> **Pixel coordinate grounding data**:
---

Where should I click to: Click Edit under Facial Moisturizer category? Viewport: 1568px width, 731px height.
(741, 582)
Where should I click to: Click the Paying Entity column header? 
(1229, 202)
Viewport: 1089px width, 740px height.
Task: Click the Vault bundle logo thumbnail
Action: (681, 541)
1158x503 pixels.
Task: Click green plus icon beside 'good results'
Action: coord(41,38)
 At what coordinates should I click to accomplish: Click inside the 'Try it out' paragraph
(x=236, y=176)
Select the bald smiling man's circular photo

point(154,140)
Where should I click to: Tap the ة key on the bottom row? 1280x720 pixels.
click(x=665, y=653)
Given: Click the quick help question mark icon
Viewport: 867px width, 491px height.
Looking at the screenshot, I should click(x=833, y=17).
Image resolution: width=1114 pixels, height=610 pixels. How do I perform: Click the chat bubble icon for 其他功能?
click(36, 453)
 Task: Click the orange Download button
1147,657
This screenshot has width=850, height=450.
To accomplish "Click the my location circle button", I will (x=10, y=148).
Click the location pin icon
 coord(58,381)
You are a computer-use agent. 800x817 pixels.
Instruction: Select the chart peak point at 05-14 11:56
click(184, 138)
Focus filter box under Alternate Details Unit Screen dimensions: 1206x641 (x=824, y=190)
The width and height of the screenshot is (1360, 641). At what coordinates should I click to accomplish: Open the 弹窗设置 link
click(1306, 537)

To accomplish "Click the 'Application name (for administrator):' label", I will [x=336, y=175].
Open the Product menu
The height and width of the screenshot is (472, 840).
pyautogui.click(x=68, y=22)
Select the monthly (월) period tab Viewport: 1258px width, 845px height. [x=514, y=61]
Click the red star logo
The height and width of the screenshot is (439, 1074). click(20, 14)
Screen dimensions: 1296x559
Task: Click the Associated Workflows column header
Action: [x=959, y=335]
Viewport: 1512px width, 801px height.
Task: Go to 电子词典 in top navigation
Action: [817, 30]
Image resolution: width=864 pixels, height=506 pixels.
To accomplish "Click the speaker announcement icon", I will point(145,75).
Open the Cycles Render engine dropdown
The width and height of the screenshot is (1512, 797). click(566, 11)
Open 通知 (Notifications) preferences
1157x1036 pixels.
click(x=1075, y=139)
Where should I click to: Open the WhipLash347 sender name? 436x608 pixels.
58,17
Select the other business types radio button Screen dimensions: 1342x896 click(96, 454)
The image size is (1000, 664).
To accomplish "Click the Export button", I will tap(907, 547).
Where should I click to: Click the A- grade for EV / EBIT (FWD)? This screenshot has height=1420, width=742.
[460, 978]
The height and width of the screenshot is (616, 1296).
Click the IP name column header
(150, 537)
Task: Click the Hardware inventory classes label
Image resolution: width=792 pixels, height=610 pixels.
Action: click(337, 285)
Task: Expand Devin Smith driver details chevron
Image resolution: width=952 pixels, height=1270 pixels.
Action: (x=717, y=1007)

---

> **EXERCISE**: Looking at the records above, return exactly the lines from the line with "Click the location pin icon" to the line with "Task: Click the Hardware", both ends included.

> **RESPONSE FOR THIS EXERCISE**:
Click the location pin icon
 coord(58,381)
You are a computer-use agent. 800x817 pixels.
Instruction: Select the chart peak point at 05-14 11:56
click(184, 138)
Focus filter box under Alternate Details Unit Screen dimensions: 1206x641 (x=824, y=190)
The width and height of the screenshot is (1360, 641). At what coordinates should I click to accomplish: Open the 弹窗设置 link
click(1306, 537)

To accomplish "Click the 'Application name (for administrator):' label", I will [x=336, y=175].
Open the Product menu
The height and width of the screenshot is (472, 840).
pyautogui.click(x=68, y=22)
Select the monthly (월) period tab Viewport: 1258px width, 845px height. [x=514, y=61]
Click the red star logo
The height and width of the screenshot is (439, 1074). click(20, 14)
Screen dimensions: 1296x559
Task: Click the Associated Workflows column header
Action: [x=959, y=335]
Viewport: 1512px width, 801px height.
Task: Go to 电子词典 in top navigation
Action: [817, 30]
Image resolution: width=864 pixels, height=506 pixels.
To accomplish "Click the speaker announcement icon", I will point(145,75).
Open the Cycles Render engine dropdown
The width and height of the screenshot is (1512, 797). click(566, 11)
Open 通知 (Notifications) preferences
1157x1036 pixels.
click(x=1075, y=139)
Where should I click to: Open the WhipLash347 sender name? 436x608 pixels.
58,17
Select the other business types radio button Screen dimensions: 1342x896 click(96, 454)
The image size is (1000, 664).
To accomplish "Click the Export button", I will tap(907, 547).
Where should I click to: Click the A- grade for EV / EBIT (FWD)? This screenshot has height=1420, width=742.
[460, 978]
The height and width of the screenshot is (616, 1296).
Click the IP name column header
(150, 537)
Task: Click the Hardware inventory classes label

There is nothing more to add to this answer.